* TASK BRIEF: Pictures are to be left out. Return exactly the lines below from the one with "You are a GUI" up to and including the one with "Where should I".

* INPUT FOR THIS TASK:

──────────────────────────────

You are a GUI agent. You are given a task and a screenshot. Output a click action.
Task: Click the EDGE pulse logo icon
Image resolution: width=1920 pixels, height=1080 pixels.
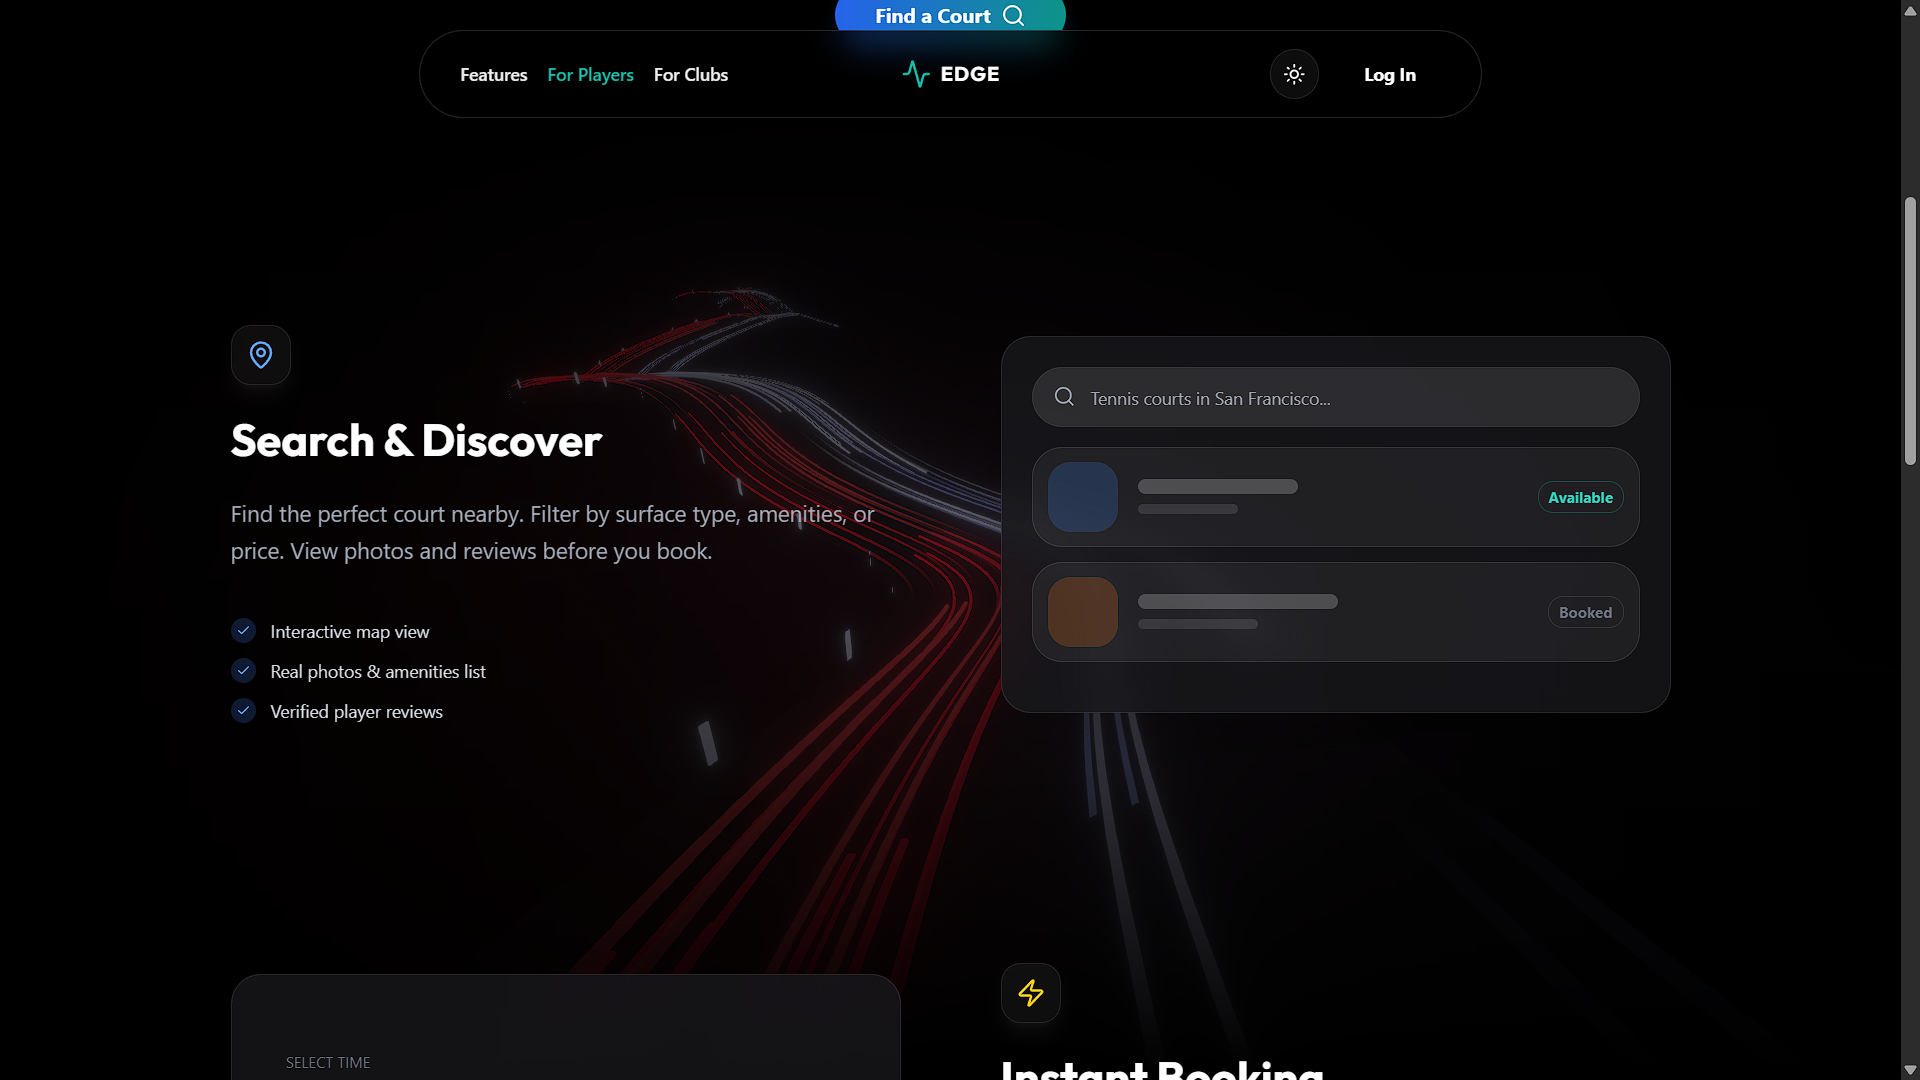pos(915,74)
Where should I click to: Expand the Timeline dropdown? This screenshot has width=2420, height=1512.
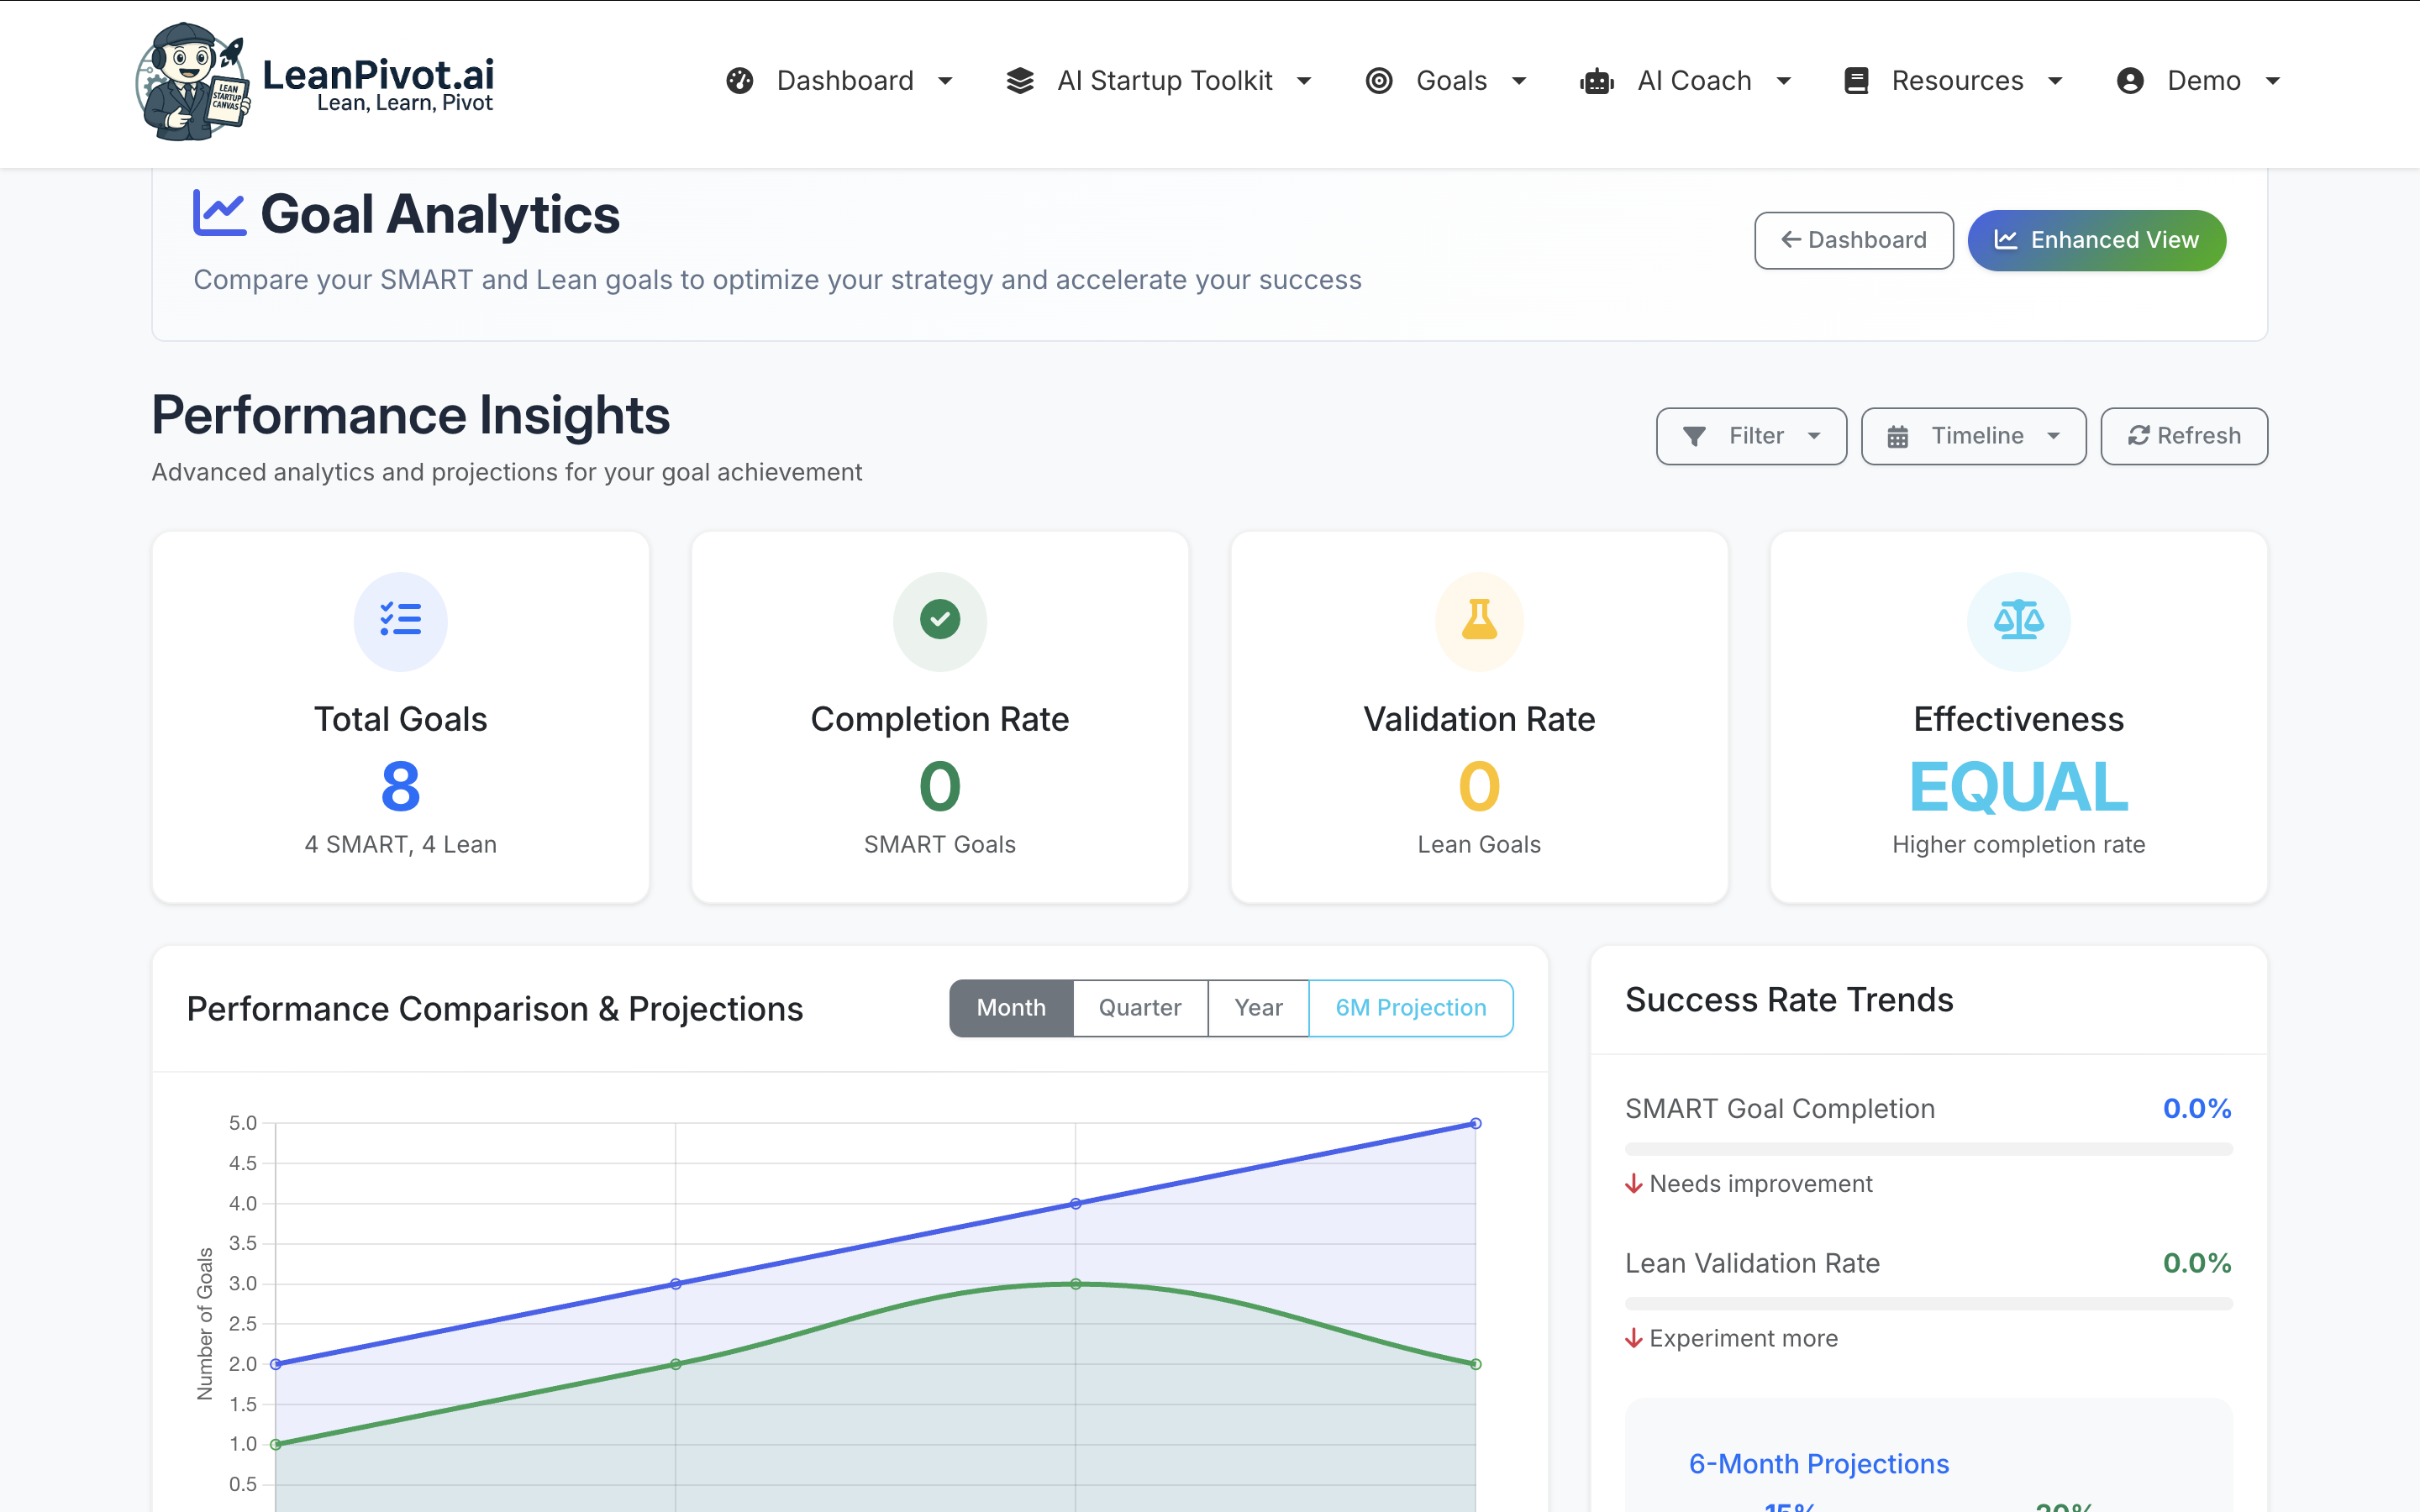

──────────────────────────────

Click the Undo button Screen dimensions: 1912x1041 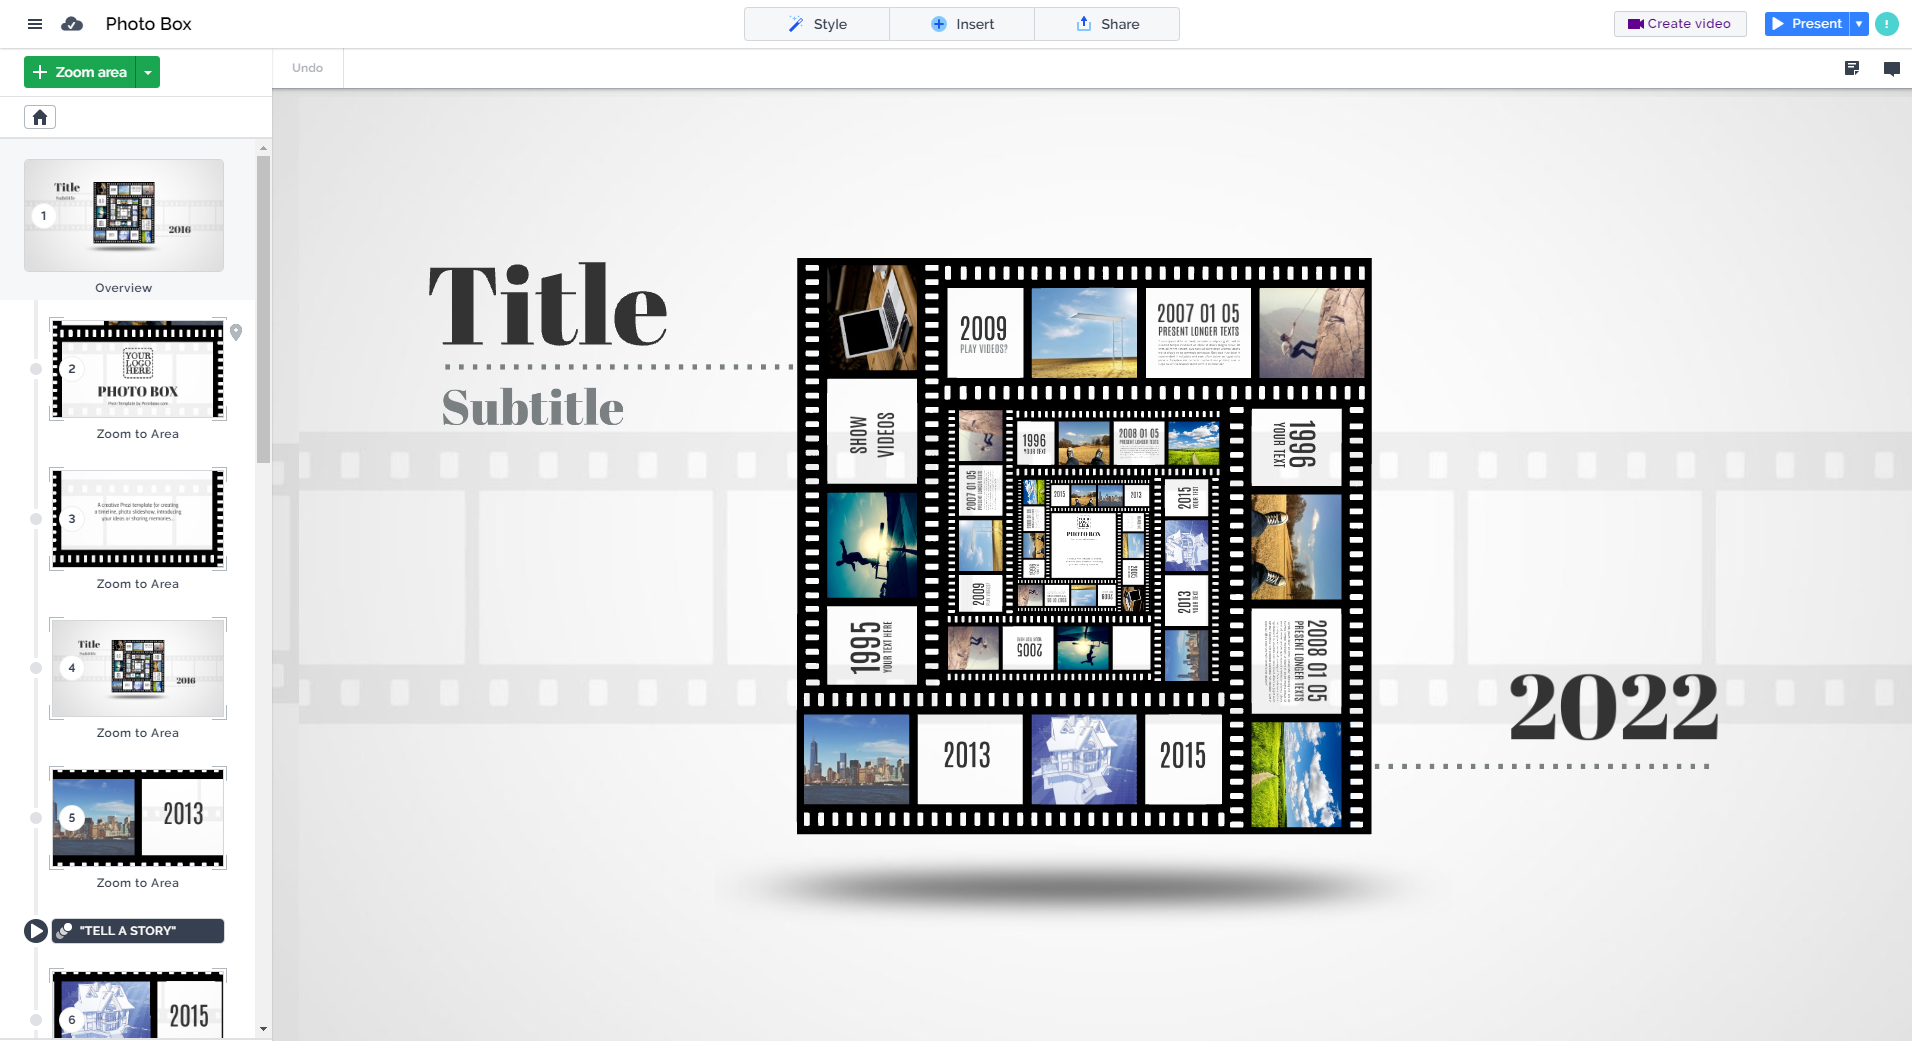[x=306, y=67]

──────────────────────────────

* ANSWER:
You are a GUI agent. You are given a task and a screenshot. Output a click action.
Task: Click the EDGE pulse logo icon
Image resolution: width=1920 pixels, height=1080 pixels.
pos(915,74)
Where should I click to: Expand the Timeline dropdown? This screenshot has width=2420, height=1512.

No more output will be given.